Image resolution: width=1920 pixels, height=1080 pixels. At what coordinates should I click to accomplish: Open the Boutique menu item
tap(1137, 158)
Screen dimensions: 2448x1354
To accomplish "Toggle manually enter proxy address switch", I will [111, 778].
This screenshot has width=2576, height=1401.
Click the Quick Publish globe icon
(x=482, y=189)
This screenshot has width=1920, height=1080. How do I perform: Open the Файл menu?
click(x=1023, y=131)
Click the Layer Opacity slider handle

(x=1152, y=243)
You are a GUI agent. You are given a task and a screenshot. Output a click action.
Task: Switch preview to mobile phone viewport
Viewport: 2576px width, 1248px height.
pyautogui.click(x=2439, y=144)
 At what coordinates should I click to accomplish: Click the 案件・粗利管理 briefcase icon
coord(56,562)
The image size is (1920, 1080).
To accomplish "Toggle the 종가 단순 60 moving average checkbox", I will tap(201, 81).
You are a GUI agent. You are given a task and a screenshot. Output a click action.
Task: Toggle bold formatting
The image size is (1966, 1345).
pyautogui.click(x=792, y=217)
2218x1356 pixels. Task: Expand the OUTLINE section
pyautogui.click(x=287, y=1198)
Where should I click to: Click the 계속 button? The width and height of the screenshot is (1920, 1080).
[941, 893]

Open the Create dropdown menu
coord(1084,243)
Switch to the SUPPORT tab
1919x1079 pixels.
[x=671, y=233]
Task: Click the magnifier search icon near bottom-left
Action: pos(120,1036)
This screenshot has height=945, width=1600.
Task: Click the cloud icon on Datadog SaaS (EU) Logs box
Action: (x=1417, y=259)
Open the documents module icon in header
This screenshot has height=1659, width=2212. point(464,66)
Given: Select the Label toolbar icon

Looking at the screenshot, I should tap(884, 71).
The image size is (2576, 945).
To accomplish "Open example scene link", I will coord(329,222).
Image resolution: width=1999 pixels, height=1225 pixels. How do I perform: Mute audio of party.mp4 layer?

▸ **TASK OBJECTIVE**
Nothing should be dropped. Retype each line above as it is.

▸ **RESPONSE BOX**
Image resolution: width=1920 pixels, height=1080 pixels. At what coordinates should I click to accomplish: Open the Boutique menu item
tap(1137, 158)
Screen dimensions: 2448x1354
To accomplish "Toggle manually enter proxy address switch", I will [111, 778].
This screenshot has width=2576, height=1401.
Click the Quick Publish globe icon
(x=482, y=189)
This screenshot has width=1920, height=1080. How do I perform: Open the Файл menu?
click(x=1023, y=131)
Click the Layer Opacity slider handle

(x=1152, y=243)
You are a GUI agent. You are given a task and a screenshot. Output a click action.
Task: Switch preview to mobile phone viewport
Viewport: 2576px width, 1248px height.
pyautogui.click(x=2439, y=144)
 At what coordinates should I click to accomplish: Click the 案件・粗利管理 briefcase icon
coord(56,562)
The image size is (1920, 1080).
To accomplish "Toggle the 종가 단순 60 moving average checkbox", I will tap(201, 81).
You are a GUI agent. You are given a task and a screenshot. Output a click action.
Task: Toggle bold formatting
The image size is (1966, 1345).
pyautogui.click(x=792, y=217)
2218x1356 pixels. Task: Expand the OUTLINE section
pyautogui.click(x=287, y=1198)
Where should I click to: Click the 계속 button? The width and height of the screenshot is (1920, 1080).
[941, 893]

Open the Create dropdown menu
coord(1084,243)
Switch to the SUPPORT tab
1919x1079 pixels.
[x=671, y=233]
Task: Click the magnifier search icon near bottom-left
Action: pos(120,1036)
This screenshot has height=945, width=1600.
Task: Click the cloud icon on Datadog SaaS (EU) Logs box
Action: (x=1417, y=259)
Open the documents module icon in header
This screenshot has height=1659, width=2212. point(464,66)
Given: Select the Label toolbar icon

Looking at the screenshot, I should tap(884, 71).
The image size is (2576, 945).
To accomplish "Open example scene link", I will coord(329,222).
Image resolution: width=1999 pixels, height=1225 pixels. How do I perform: Mute audio of party.mp4 layer?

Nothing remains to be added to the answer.